I would like to thank Débora Póvoa for the excellent professional proofreading and copyediting of the final manuscript. Débora is working as a Postdoc with me at the Cultural Geography Chair group of Wageningen University & Research.
Here is a link to freely download the article. There are 50 free eprints available through this link article
https://www.tandfonline.com/eprint/ZIUSNK63ZZE2SNDNRFKT/full?target=10.1080/2159032X.2025.2582895
Heritage Conservation Management and Inter-Institutional Relations at the UNESCO World Heritage Site of Zanzibar Stone Town, Tanzania
ABSTRACT
There is an increasing agreement between academic researchers and heritage practitioners in the field about the need for stakeholders to have much greater involvement in the management of cultural heritage. The concept of inter-institutional relations is important for gaining a full understanding of the changing relationships of stakeholders collaborating in cultural heritage management, in which conflict is thought to be the norm.
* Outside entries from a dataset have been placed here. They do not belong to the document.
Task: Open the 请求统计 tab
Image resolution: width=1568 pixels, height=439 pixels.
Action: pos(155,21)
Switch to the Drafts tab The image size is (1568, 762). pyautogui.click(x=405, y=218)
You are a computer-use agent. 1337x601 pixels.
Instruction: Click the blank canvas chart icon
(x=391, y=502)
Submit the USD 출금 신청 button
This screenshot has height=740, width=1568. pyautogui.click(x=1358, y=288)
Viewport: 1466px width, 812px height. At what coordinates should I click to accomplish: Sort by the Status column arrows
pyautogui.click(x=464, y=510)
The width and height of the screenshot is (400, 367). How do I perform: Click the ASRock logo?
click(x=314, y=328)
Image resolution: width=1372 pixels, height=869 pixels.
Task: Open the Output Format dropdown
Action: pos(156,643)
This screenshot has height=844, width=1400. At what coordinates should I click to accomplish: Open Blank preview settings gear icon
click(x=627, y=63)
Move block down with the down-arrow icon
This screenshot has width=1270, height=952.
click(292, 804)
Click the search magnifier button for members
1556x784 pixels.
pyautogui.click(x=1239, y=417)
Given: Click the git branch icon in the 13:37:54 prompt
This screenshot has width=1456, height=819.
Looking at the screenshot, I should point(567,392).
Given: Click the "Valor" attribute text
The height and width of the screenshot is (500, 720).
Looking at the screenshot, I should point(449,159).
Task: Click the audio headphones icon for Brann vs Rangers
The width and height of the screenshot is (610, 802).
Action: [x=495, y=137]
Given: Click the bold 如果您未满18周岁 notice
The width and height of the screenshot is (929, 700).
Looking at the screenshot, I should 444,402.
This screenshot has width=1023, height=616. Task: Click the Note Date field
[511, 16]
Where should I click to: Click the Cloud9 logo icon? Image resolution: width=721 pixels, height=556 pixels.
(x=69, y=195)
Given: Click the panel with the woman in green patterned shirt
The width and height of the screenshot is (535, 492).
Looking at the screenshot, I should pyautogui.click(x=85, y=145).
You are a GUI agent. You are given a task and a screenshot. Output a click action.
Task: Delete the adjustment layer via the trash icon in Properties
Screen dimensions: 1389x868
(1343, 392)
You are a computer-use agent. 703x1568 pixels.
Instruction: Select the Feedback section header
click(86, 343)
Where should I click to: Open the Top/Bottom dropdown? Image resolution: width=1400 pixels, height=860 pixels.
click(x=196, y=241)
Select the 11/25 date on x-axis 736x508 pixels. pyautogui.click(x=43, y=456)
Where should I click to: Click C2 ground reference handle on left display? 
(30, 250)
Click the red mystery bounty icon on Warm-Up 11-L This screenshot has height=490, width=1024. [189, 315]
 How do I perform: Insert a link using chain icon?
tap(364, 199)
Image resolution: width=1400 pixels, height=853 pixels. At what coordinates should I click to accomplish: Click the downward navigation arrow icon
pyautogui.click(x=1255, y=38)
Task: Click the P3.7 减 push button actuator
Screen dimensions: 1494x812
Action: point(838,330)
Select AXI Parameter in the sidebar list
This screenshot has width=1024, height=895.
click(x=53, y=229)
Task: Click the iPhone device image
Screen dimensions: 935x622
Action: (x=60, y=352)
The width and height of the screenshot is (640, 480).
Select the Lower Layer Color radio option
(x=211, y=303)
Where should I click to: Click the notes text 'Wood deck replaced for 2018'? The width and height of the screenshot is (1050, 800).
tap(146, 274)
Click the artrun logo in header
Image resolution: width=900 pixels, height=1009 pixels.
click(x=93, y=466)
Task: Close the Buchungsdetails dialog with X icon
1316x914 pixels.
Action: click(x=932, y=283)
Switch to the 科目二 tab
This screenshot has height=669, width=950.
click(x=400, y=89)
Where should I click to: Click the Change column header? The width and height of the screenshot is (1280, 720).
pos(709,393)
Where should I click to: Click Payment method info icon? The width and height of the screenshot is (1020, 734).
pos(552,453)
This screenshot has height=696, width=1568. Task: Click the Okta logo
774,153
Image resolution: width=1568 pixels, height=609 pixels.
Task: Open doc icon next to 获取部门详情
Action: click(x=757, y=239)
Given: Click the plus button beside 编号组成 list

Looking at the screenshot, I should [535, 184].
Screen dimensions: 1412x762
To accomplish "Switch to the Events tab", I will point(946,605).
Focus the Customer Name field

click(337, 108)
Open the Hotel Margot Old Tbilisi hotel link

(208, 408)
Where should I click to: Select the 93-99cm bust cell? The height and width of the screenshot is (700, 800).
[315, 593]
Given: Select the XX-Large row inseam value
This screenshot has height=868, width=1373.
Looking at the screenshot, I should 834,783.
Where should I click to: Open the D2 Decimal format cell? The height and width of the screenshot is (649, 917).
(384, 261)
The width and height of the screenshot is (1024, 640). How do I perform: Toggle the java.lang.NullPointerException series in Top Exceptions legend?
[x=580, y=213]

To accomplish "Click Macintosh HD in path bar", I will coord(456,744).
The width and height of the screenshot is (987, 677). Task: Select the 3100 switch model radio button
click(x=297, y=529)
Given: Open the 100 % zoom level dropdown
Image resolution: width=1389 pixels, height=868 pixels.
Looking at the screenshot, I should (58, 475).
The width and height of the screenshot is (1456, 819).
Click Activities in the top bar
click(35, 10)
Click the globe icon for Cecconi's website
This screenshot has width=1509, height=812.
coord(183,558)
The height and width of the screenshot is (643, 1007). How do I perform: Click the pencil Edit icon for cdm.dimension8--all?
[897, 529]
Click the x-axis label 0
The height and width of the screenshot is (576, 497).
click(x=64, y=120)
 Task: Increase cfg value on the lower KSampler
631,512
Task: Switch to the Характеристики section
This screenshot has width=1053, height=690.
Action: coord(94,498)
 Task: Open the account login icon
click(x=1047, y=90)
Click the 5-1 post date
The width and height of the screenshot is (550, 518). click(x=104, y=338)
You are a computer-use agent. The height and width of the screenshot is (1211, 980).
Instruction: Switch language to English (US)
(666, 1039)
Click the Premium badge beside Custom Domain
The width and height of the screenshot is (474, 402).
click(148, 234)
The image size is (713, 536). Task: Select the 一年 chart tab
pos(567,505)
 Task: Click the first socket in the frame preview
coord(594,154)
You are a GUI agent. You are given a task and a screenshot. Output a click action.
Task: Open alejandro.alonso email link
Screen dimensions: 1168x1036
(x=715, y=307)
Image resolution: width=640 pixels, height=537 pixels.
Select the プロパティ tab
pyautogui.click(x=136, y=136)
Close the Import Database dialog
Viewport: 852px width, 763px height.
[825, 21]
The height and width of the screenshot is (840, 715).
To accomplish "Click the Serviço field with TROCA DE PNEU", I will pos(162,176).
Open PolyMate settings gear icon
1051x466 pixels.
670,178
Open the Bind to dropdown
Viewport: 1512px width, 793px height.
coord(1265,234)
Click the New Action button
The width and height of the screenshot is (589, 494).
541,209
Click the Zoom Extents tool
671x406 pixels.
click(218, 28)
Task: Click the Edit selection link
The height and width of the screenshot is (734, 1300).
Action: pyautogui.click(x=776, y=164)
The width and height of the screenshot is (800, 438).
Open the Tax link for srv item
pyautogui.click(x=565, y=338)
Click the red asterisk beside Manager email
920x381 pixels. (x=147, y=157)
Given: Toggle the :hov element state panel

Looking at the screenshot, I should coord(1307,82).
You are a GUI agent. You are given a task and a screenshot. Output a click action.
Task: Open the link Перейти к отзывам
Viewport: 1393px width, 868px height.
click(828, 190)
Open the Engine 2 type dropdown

This study seeks to challenge this notion of conflictual relationships as the norm in heritage conservation management, using Zanzibar Stone Town, a World Heritage Site, as a case study, by exploring the range of inter-institutional relationships involved in managing cultural heritage. Using documentary analysis and semi-structured interviews with key informants, our research shows a diverse range of inter-institutional relationships beyond conflict. Good relationships are seen in collaboration and exchange of expertise, information, and funds that enhance the conservation of heritage, while poor relationships get exemplified through negligence, arguments, and nascent conflict that impede conservation objectives. The study broadens our understanding of the nature of inter-institutional relationships in managing heritage conservation in historic towns with World Heritage status while highlighting research and policy implications.